El pasado 2 de diciembre, la Asamblea Nacional (AN) de Venezuela aprobó en primera discusión un proyecto de ley que inicia el proceso formal para denunciar el Estatuto de Roma, el tratado fundacional de la Corte Penal Internacional (CPI). Este sería otro paso más en una serie de tensiones entre el Estado venezolano y la Corte, exacerbadas por un patrón de selectividad política, injerencia y aplicación de un doble rasero por parte de organismos internacionales bajo influencia occidental.
La medida tiene antecedentes inmediatos como el cierre de la oficina de la CPI en Caracas, pero hay contrastes de dicha instancia en el tratamiento de los casos que involucran, además de Venezuela, a Rusia, Palestina, la Unión Europea (UE) y Estados Unidos. Estos revelan las profundas fracturas geopolíticas que atraviesan la arquitectura de la justicia penal internacional.
Venezuela denuncia el colonialismo jurídico de la CPI
El escenario previo a la aprobación legislativa estuvo marcado por dos eventos clave. Primero, la confirmación de que la CPI cerraría su oficina técnica en Caracas, aunque mantendría activas sus investigaciones.
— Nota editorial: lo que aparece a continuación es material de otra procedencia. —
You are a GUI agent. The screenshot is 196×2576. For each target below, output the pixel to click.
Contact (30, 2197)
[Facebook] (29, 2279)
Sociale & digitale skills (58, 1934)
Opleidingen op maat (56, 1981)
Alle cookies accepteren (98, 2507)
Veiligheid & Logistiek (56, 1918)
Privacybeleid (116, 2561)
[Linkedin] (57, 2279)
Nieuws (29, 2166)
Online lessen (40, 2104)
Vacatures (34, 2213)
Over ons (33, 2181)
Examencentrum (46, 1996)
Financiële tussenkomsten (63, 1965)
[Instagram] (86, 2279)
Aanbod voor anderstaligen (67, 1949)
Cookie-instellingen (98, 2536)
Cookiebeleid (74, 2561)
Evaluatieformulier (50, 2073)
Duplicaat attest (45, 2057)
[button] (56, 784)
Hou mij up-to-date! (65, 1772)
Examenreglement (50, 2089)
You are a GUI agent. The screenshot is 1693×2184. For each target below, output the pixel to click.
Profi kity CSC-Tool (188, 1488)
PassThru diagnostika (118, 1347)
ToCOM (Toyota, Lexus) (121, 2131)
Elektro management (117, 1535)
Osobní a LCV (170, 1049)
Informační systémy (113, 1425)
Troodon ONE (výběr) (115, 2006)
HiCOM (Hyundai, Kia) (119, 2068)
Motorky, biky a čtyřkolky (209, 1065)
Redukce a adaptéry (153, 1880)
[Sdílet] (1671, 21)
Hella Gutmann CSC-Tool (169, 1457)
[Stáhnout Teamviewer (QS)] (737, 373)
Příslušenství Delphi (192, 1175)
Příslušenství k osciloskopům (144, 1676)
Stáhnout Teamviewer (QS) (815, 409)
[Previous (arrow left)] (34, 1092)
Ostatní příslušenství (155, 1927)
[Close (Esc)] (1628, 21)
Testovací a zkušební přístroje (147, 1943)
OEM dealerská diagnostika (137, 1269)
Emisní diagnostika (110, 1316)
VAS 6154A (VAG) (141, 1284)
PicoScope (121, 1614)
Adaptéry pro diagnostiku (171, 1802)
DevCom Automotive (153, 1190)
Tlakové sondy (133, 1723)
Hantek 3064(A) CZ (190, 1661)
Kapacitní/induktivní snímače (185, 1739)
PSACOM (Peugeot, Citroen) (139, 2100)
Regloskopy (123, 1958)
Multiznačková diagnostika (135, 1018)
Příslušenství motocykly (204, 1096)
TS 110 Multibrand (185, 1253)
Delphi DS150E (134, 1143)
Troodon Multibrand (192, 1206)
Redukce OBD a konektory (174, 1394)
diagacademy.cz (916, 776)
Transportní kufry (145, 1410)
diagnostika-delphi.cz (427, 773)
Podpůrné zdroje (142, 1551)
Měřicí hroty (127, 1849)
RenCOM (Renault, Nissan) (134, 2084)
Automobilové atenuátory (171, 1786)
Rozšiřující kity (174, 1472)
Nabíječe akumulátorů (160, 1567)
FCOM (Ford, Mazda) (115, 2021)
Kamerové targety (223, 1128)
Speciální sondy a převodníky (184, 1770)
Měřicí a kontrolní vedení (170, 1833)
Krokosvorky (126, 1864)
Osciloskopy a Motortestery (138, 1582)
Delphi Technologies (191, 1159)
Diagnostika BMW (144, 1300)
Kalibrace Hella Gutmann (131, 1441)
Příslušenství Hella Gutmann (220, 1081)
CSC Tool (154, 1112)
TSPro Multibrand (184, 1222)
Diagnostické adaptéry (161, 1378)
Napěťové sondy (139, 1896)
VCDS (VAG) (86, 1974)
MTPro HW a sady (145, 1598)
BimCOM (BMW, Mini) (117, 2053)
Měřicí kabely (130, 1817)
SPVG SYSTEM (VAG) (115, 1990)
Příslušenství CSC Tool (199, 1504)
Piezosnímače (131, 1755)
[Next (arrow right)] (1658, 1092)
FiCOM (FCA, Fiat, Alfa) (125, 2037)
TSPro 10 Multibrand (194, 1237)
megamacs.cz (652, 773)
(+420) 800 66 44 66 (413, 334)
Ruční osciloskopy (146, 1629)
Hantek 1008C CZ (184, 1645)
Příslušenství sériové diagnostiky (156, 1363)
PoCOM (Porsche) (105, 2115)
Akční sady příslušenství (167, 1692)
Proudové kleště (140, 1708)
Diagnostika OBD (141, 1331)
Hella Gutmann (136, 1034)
Luego, de manera más provocativa, las declaraciones del fiscal adjunto de la CPI, Mame Mandiaye Niang, quien durante una visita a Argentina a finales de noviembre pasado, realizó afirmaciones que el gobierno venezolano calificó de "colonialismo jurídico" y le acusó de "desentenderse y no hacer nada para luego instrumentalizar la justicia con fines políticos".
La Cancillería venezolana emitió un comunicado el 1 de diciembre denunciando que la Fiscalía "nunca designó personal para ocupar" la oficina en Caracas.
El presidente de la AN, Jorge Rodríguez, fue más contundente, señalando que "la CPI sirve para perseguir a países independientes, que no se someten a los designios del hegemón". Este ambiente de confrontación verbal preparó el terreno para la acción legislativa.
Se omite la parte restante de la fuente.